Al oír estas palabras, los hombres se entristecieron.
–Eres cruel, Ulises – gritó Euríloco, enfurecido –. Tú eres fuerte y nunca te cansas pero los demás estamos vencidos por la fatiga, pues nos obligas a navegar de noche entre las sombras y la bruma, a merced de los vientos y las tempestades que destruyen barcos. Permítenos, valeroso Ulises, pasar la noche aquí y, tras el descanso, partir al alba.

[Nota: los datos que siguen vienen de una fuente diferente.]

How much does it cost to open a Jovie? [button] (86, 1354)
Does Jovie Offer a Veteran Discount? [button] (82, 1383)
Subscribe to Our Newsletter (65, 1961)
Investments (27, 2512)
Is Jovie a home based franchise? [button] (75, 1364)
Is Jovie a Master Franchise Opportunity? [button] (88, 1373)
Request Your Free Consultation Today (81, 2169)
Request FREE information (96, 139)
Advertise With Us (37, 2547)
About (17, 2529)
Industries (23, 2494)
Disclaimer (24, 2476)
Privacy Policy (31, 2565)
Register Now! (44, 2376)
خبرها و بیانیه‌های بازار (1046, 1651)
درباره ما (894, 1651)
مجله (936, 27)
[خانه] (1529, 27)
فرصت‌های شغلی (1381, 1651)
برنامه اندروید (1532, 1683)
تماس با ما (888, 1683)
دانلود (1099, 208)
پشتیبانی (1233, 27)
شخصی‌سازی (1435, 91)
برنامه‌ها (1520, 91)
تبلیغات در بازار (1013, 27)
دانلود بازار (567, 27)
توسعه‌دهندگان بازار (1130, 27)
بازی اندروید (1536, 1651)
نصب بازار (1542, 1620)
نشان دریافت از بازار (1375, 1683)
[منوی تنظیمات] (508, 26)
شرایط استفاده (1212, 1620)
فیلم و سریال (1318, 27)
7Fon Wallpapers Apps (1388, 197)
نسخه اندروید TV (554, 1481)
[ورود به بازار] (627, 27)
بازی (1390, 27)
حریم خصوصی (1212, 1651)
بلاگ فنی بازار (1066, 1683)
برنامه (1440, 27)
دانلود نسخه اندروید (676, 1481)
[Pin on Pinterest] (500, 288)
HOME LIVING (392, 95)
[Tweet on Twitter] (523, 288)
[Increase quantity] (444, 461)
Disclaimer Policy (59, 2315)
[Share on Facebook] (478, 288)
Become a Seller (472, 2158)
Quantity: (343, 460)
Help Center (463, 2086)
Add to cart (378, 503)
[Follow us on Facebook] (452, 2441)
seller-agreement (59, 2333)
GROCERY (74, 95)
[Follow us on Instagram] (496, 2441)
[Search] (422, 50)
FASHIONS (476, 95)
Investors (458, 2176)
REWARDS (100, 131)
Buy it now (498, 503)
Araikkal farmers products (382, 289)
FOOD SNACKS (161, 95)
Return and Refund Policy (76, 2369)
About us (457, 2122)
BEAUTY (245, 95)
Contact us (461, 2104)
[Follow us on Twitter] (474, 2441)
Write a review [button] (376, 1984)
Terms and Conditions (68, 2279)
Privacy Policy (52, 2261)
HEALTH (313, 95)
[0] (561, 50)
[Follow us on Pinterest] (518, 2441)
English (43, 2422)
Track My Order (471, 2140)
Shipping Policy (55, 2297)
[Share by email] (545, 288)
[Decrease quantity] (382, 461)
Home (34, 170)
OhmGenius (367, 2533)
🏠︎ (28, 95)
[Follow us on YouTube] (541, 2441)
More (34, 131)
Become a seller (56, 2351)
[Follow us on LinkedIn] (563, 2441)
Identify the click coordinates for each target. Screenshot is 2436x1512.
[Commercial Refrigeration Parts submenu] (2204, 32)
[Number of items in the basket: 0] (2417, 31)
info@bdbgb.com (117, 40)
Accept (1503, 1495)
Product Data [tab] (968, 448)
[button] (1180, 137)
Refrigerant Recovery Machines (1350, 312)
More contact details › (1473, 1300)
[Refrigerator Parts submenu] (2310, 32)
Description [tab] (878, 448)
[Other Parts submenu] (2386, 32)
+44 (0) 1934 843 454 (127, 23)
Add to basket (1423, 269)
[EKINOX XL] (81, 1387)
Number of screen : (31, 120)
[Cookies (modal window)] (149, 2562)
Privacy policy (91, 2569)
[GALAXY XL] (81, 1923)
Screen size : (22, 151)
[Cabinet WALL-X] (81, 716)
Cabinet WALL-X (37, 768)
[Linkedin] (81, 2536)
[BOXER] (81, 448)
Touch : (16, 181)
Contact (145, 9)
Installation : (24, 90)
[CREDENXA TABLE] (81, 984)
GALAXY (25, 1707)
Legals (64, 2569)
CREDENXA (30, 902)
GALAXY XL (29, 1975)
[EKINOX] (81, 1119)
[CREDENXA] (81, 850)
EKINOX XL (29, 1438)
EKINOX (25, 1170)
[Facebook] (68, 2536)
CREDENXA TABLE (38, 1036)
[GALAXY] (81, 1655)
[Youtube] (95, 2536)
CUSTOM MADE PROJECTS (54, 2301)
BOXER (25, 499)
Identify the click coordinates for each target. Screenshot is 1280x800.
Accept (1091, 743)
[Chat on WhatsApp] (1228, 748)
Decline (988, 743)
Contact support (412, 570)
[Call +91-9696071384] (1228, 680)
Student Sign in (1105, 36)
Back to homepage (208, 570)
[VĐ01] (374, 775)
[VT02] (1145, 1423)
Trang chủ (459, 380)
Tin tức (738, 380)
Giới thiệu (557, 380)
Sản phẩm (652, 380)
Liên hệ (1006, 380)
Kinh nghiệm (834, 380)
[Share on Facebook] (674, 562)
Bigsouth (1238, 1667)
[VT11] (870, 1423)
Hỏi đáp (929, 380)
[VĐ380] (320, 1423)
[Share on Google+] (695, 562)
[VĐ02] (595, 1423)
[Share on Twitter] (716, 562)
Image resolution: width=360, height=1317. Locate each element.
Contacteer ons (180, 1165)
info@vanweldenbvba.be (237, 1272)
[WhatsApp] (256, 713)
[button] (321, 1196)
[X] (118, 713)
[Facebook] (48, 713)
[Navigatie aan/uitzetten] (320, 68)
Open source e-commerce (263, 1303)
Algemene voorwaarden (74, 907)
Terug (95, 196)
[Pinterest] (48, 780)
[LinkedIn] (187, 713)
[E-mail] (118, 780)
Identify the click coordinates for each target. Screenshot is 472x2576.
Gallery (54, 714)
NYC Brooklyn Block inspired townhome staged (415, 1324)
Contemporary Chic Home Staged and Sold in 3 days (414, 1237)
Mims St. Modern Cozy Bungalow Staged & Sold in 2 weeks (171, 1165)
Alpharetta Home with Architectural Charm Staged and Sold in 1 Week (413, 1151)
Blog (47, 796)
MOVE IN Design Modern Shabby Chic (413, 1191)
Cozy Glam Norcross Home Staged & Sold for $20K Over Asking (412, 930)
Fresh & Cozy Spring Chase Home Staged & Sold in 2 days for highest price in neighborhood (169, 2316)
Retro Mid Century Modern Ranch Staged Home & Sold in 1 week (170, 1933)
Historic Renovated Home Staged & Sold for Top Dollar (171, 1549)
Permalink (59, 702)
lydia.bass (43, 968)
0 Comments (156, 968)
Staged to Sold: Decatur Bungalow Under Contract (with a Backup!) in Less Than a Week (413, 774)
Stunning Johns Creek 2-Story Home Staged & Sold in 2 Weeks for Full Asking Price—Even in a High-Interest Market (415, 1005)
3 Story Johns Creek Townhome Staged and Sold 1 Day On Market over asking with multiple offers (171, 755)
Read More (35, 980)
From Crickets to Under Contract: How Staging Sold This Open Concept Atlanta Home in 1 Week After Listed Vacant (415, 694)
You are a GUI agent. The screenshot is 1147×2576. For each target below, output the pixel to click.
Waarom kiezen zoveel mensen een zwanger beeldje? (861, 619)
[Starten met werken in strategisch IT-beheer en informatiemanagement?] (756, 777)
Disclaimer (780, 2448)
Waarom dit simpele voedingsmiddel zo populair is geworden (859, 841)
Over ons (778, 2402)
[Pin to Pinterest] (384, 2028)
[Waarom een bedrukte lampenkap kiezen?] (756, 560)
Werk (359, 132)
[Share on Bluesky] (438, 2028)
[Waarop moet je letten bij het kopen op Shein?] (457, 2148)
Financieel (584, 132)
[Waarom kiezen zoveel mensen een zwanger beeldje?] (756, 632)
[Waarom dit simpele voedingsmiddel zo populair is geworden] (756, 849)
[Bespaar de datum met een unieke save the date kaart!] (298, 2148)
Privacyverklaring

Cuando Euríloco pronunció estas palabras, todos sus compañeros lanzaron gritos de apoyo.
–Euríloco –contestó Ulises–. Me obligas a tomar una terrible decisión, puesto que vosotros sois muchos y yo solo uno. Descansaremos en la isla, pero debéis hacerme un solemne juramento: si encontramos en ella vacas rollizas o numerosas ovejas, ninguno de vosotros intentará atraparlas para sacrificarlas en un suculento banquete. Comeremos los víveres que nos dio la maga Circe y partiremos al amanecer.
Los hombres juraron que no tocarían las vacas. Llevaron al puerto vacío la nave y desembarcaron en la solitaria isla. Todos comieron y bebieron hasta estar saciados. Durante la cena recordaron a los amigos a los que la cruel Escila arrebató la vida. El llanto se extendió entre los hombres y, poco a poco, se fueron quedando dormidos. Transcurrida más de media noche, se desató un violento ciclón que envió Zeus. Las nubes cubrieron cielo y tierra y la noche se hizo cerrada y oscura. Cuando amaneció, los hombres arrastraron el barco a una gruta para resguardarlo de la fiera tempestad. Ulises reunió a los hombres y les recordó su juramento. Todos asintieron y lo reafirmaron.
Durante un mes sopló el viento austral sin descanso. Mientras hubo pan y vino, los hombres comieron y bebieron sin preocupaciones y saciaron el hambre y la sed y no tocaron las vacas, pero cuando las provisiones se acabaron, vagaban por la isla buscando alimento. Atrapaban de vez en cuando aves o peces que no bastaban para saciarlos. El hambre roía sus tripas.
Ulises decidió subir a un lugar elevado para invocar a los dioses que habitan el Olimpo y suplicó que le ayudaran a encontrar el camino de vuelta, pero estos le infundieron un dulce sueño.
Mientras Ulises dormía, Euríloco habló a los hombres.
–Compañeros, a lo largo de nuestro camino hemos contemplado horribles muertes, pero nada peor hay que morir de hambre. Vamos, acorralemos a las vacas del Sol y cojamos varias. Cuando lleguemos a Ítaca, levantaremos un hermoso templo al dios Sol y lo llenaremos de ofrendas y hermosos regalos. Si el dios se enfada y, junto con otros dioses, decide perder la nave y que perezcamos en el ancho mar, será mejor morir rápido entre las olas que apagarnos lentamente en una isla desierta.
Así habló y todos estuvieron de acuerdo, de modo que se lanzaron inmediatamente tras las vacas que pacían tranquilas cerca de la nave. Apresaron las mejores, las más rollizas y hermosas. Luego prepararon la hoguera y las degollaron. Tras recitar las plegarias y lavarse, separaron los muslos, los untaron de grasa y colocaron el resto de la carne en grandes asadores.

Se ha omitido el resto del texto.